# Huge Manteca pot grow site busted



## FruityBud (Feb 12, 2011)

A search Friday for possible missing copper at a former granite manufacturing facility just north of Highway 120 led police to the largest indoor marijuana growing operation in the city's history.

Manteca police found more than 2,000 marijuana plants in various stages of growth inside two 20,000-square-foot buildings in the 500 block of Industrial Park Drive, just east of South Main Street.

Had the seized plants been harvested, investigators estimated the marijuana would be worth millions of dollars.

Officers did not find anybody inside the buildings, said police spokesman Rex Osborn. Investigators had not determined if the buildings had been legally rented with illicit intentions or the growers had broken into the facility and cultivated the gardens without being noticed.

The granite facility has been closed for business for more than a year.

Sgt. Danny Erb first caught a whiff of the marijuana about 7:30 a.m. while following up on a copper theft investigation in the area. He spotted a man riding a bike and carrying two copper plumbing pipes.

The man told Erb he found the pipes, and the sergeant didn't find evidence the man had stolen the pipes from a nearby building. The man was questioned and released.

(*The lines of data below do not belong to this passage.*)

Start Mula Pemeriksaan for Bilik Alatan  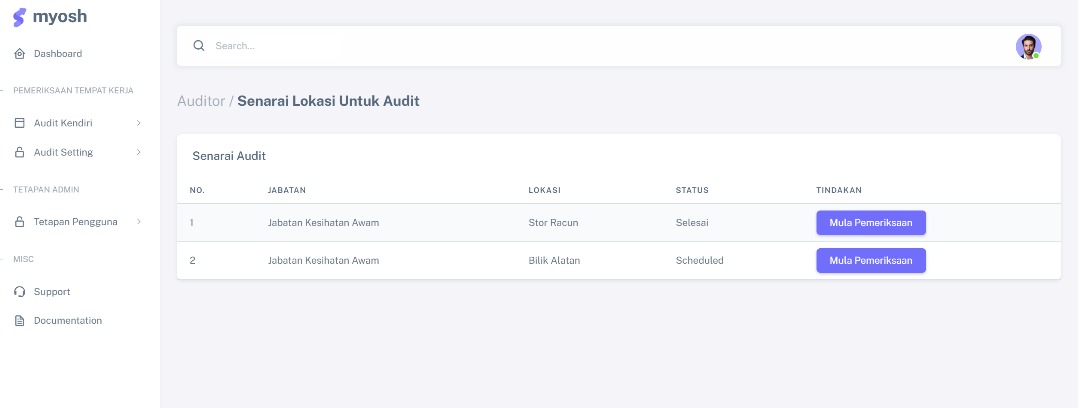870,260
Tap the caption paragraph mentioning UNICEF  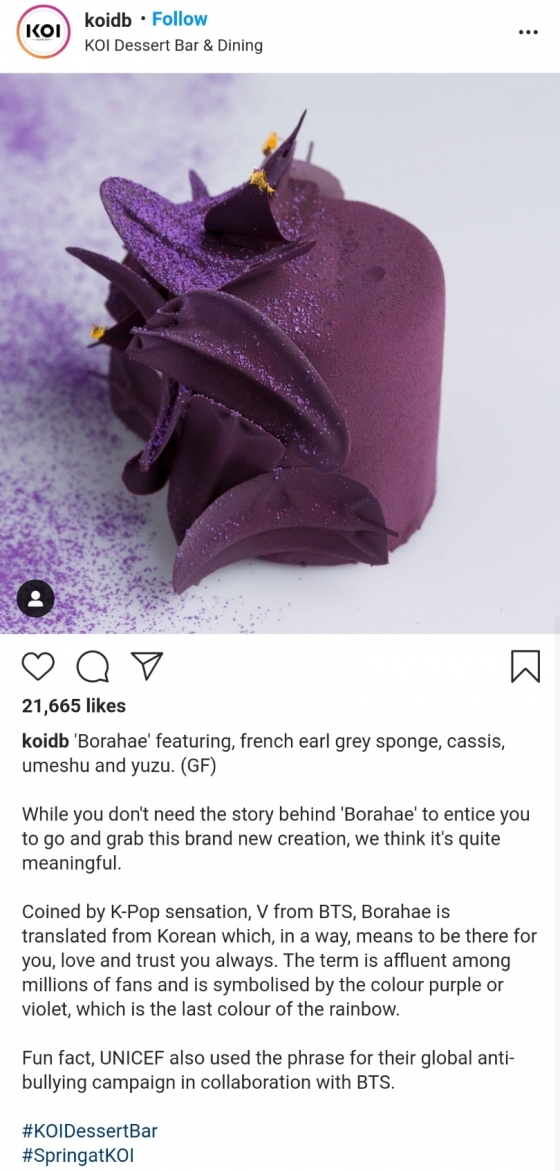point(269,1070)
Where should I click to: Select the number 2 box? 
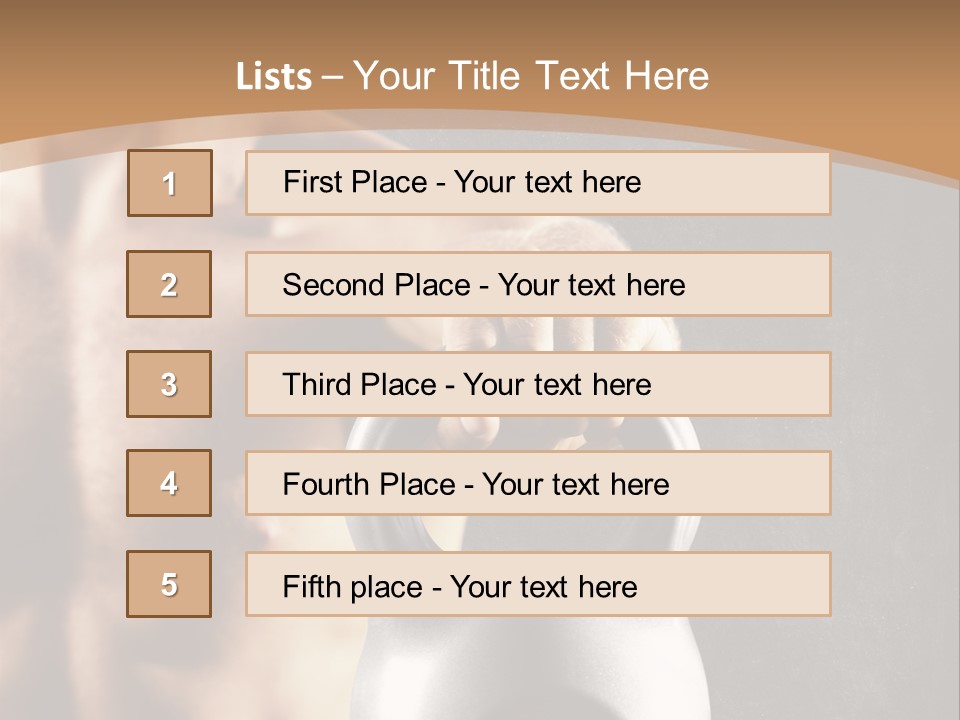[x=169, y=284]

Osborn said Erb was looking for signs of missing copper when he spotted a cut in a fence that leads to the granite facility. Erb continued to investigate and felt one of the building's door was warm to the touch.

Erb also smelled the pungent odor of growing marijuana coming from inside the buildings, Osborn said. A drug-detecting dog was brought to the facility and quickly indicated to officers that there were drugs inside.

By 10:30 a.m., police had obtained a search warrant for the buildings. Osborn said narcotics investigators found high-tech lighting and ventilation equipment inside worth about $250,000.

"This is one of the most sophisticated indoor marijuana grows we've ever seen," Osborn said. "This is the largest by far that we've seen in Manteca."

He said the growers had bypassed an electricity meter and stolen enough electricity to power a home for two years. It was unclear how long the operation had been there.

The investigators also found a room, with an industrial-sized shrink-wrap machine, possibly used as a marijuana packaging area.

On Monday in Stanislaus County, investigators discovered the largest indoor marijuana growing operation in county history inside a barn on South Carpenter Road in Crows Landing. Six men were arrested on suspicion of involvement in the operation, which was producing about $2 million worth of marijuana every three months.

*hxxp://tinyurl.com/6yl3ybd*


----------



## sawhse (Feb 12, 2011)

Dang 2000 plants, can I just walk thru it first, before you destroy it..I can not imagine that much growing at one time..:doh: :holysheep:


----------



## Baker180xxx (Feb 12, 2011)

it must be like saitin burning down the winderful clouds of heaven. i have no ideawhat i would do about that if that was me.


----------



## Budders Keeper (Feb 12, 2011)

> the growers had broken into the facility and cultivated the gardens without being noticed.



BRILLIANT!!! Guerrilla growing indoors...who'da guessed


----------